---------- TEXTE PRÉSENTÉ ----------

La Société Kaiser-Wilhelm ou, de façon plus précise la « Société Kaiser-Wilhelm pour le Progrès des sciences » (Kaiser-Wilhelm-Gesellschaft zur Förderung der Wissenschaften e. V.) a été la principale institution scientifique de l’Allemagne impériale. En tant que société savante, elle servit d’incubateur aux différents instituts et laboratoires de recherche placés sous son égide. Étant donné le nombre d’instituts qui lui étaient rattachés, elle fut aussi appelée Institut Kaiser-Wilhem. La Société Kaiser-Wilhelm a été fondée en 1911, avec comme président l’historien du christianisme Adolf von Harnack et comme directeur Fritz Haber, qui dirigeait en même temps le Kaiser-Wilhelm-Institut für physikalische und Elektrochemie. Cette institution savante était destinée à se consacrer exclusivement à la recherche fondamentale. Très peu subventionnés par l’empereur , les instituts de recherche devaient en règle générale se financer par des collaborations avec les entreprises ; leurs mécènes furent essentiellement « la haute bourgeoisie technique et industrielle et le capital banquier juif ». Les riches juifs espéraient par ailleurs que leurs donations à la KWG leur permettent d’obtenir une image plus positive, dans l’atmosphère antisémite de l’époque. L’État prenait en charge la paye des chercheurs et des employés. les chercheurs sont dispensés d’enseigner, ils se consacrent à la recherche. Comme on l’a vu Lise Meitner devait travailler gratuitement et probablement grâce au financement de sa famille, qui comme d’autres bourgeois juifs y voyaient une manière pour leur communauté et pour leurs enfants d’être admis à la recherche, dans un cadre aussi novateur qui va consacrer la recherche allemande et après l’exode juif contribuer aux avancées des Etats-Unis, et après la guerre, les chercheurs nazis seront également récupérés.

----------

▶ _CONSIGNE A_
Présentez sous forme de tableau Markdown les lignes des données, de la première jusqu'à celle qui contient « pos(533,210) » incluse, en laissant de côté les lignes vides. Mettez une colonne Numéro pour numéroter les rangées et une colonne Contenu pour la ligne elle-même.
Ce texte n'a aucun lien avec les données qui suivent.

---------- DONNÉES FOURNIES ----------

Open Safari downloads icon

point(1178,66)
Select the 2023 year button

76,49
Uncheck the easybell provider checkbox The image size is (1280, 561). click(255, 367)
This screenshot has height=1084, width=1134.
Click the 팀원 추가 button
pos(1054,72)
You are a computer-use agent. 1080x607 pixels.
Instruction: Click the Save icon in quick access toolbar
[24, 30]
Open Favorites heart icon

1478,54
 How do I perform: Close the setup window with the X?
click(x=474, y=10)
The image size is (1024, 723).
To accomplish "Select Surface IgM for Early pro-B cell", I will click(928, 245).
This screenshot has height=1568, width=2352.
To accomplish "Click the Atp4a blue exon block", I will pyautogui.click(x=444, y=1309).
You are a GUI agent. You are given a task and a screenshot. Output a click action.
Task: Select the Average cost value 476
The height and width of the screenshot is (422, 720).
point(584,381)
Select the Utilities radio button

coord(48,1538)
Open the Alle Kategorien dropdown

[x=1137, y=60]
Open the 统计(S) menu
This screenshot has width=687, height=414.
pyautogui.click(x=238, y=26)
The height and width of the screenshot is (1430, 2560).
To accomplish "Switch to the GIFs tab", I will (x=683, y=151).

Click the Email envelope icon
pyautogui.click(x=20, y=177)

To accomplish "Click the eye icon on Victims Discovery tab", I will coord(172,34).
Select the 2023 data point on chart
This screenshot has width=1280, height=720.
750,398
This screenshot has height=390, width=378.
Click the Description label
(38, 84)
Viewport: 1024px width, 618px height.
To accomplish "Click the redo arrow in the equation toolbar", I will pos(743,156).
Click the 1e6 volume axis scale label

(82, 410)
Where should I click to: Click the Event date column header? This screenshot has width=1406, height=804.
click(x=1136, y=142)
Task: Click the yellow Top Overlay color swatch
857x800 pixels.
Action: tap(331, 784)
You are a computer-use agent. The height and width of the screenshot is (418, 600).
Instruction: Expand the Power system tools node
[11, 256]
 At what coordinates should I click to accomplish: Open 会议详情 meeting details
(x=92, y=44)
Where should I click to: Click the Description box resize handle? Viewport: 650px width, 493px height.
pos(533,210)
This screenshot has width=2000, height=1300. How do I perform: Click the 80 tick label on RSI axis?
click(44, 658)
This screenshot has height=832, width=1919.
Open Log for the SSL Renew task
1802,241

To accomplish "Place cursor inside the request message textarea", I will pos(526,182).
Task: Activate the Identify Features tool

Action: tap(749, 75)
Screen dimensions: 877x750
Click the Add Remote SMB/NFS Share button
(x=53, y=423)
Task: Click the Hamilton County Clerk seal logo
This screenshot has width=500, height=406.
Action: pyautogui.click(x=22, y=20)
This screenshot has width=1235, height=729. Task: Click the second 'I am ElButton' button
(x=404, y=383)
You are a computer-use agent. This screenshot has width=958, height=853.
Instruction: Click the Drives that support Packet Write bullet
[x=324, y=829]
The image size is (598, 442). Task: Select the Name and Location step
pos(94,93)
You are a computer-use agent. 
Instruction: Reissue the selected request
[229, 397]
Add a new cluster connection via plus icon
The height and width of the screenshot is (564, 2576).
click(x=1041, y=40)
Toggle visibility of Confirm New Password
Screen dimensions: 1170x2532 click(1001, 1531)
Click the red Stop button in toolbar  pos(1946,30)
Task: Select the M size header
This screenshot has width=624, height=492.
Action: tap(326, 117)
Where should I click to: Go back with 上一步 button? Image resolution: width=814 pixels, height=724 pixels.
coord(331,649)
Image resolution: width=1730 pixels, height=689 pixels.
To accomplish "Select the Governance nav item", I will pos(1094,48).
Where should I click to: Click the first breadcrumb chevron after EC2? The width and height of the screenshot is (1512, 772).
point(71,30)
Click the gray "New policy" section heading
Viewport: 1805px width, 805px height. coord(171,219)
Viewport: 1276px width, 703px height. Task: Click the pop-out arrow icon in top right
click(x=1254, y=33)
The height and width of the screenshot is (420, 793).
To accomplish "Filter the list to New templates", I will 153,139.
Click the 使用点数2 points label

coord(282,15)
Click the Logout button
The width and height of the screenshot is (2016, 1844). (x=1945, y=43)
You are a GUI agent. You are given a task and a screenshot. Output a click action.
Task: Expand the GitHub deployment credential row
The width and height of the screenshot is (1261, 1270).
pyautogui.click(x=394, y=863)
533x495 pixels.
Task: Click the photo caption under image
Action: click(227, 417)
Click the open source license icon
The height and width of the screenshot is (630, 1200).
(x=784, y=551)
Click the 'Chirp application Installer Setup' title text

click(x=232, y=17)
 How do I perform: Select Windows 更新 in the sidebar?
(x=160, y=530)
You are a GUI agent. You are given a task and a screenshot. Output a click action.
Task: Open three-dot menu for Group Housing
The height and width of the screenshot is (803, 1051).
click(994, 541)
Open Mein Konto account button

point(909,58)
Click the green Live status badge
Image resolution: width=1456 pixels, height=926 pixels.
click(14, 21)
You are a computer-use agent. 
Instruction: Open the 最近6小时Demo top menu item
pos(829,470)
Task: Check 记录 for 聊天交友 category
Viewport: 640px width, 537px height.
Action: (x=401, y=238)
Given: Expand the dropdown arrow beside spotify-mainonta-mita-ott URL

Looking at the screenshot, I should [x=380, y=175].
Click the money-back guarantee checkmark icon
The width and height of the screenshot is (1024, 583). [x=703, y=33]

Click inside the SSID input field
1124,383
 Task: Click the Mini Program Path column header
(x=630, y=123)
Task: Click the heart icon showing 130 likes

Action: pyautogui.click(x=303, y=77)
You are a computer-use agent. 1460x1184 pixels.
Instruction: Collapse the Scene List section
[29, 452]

----------

▶ _CONSIGNE B_
Poursuivez le texte sur la Société Kaiser-Wilhelm à partir de sa dernière phrase.

▶ _RÉSULTAT A_
| Numéro | Contenu |
|---|---|
| 1 | Open Safari downloads icon |
| 2 | point(1178,66) |
| 3 | Select the 2023 year button |
| 4 | 76,49 |
| 5 | Uncheck the easybell provider checkbox The image size is (1280, 561). click(255, 367) |
| 6 | This screenshot has height=1084, width=1134. |
| 7 | Click the 팀원 추가 button |
| 8 | pos(1054,72) |
| 9 | You are a computer-use agent. 1080x607 pixels. |
| 10 | Instruction: Click the Save icon in quick access toolbar |
| 11 | [24, 30] |
| 12 | Open Favorites heart icon |
| 13 | 1478,54 |
| 14 |  How do I perform: Close the setup window with the X? |
| 15 | click(x=474, y=10) |
| 16 | The image size is (1024, 723). |
| 17 | To accomplish "Select Surface IgM for Early pro-B cell", I will click(928, 245). |
| 18 | This screenshot has height=1568, width=2352. |
| 19 | To accomplish "Click the Atp4a blue exon block", I will pyautogui.click(x=444, y=1309). |
| 20 | You are a GUI agent. You are given a task and a screenshot. Output a click action. |
| 21 | Task: Select the Average cost value 476 |
| 22 | The height and width of the screenshot is (422, 720). |
| 23 | point(584,381) |
| 24 | Select the Utilities radio button |
| 25 | coord(48,1538) |
| 26 | Open the Alle Kategorien dropdown |
| 27 | [x=1137, y=60] |
| 28 | Open the 统计(S) menu |
| 29 | This screenshot has width=687, height=414. |
| 30 | pyautogui.click(x=238, y=26) |
| 31 | The height and width of the screenshot is (1430, 2560). |
| 32 | To accomplish "Switch to the GIFs tab", I will (x=683, y=151). |
| 33 | Click the Email envelope icon |
| 34 | pyautogui.click(x=20, y=177) |
| 35 | To accomplish "Click the eye icon on Victims Discovery tab", I will coord(172,34). |
| 36 | Select the 2023 data point on chart |
| 37 | This screenshot has width=1280, height=720. |
| 38 | 750,398 |
| 39 | This screenshot has height=390, width=378. |
| 40 | Click the Description label |
| 41 | (38, 84) |
| 42 | Viewport: 1024px width, 618px height. |
| 43 | To accomplish "Click the redo arrow in the equation toolbar", I will pos(743,156). |
| 44 | Click the 1e6 volume axis scale label |
| 45 | (82, 410) |
| 46 | Where should I click to: Click the Event date column header? This screenshot has width=1406, height=804. |
| 47 | click(x=1136, y=142) |
| 48 | Task: Click the yellow Top Overlay color swatch |
| 49 | 857x800 pixels. |
| 50 | Action: tap(331, 784) |
| 51 | You are a computer-use agent. The height and width of the screenshot is (418, 600). |
| 52 | Instruction: Expand the Power system tools node |
| 53 | [11, 256] |
| 54 |  At what coordinates should I click to accomplish: Open 会议详情 meeting details |
| 55 | (x=92, y=44) |
| 56 | Where should I click to: Click the Description box resize handle? Viewport: 650px width, 493px height. |
| 57 | pos(533,210) |

▶ _RÉSULTAT B_
Entre 1880 et 1910 de nombreux professeurs (environ 80) sont nommés à l’université de Berlin, qui était jusqu’alors une université de second plan en Allemagne, par rapport à l’Université de Heidelberg ou de Leipzig par exemple. L’effet est immédiat entre 1910 et 1930, Max Planck (1918), Albert Einstein (1921), et six autres Prix Nobel sortent du monde académique allemand réformé par la KWG.

La situation de Lise a changé en 1913 quand Max Planck lui-même, son ancien professeur, l’a engagée comme assistante dans son laboratoire.

Dans la période fructueuse de l’IGM, elle a aussi travaillé comme technicienne de rayons X à l’hôpital Lichterfelde à Berlin.En 1926, Lise obtient une place comme professeur titulaire de physique nucléaire expérimentale à l’université de Berlin, elle est la première femme à l’obtenir.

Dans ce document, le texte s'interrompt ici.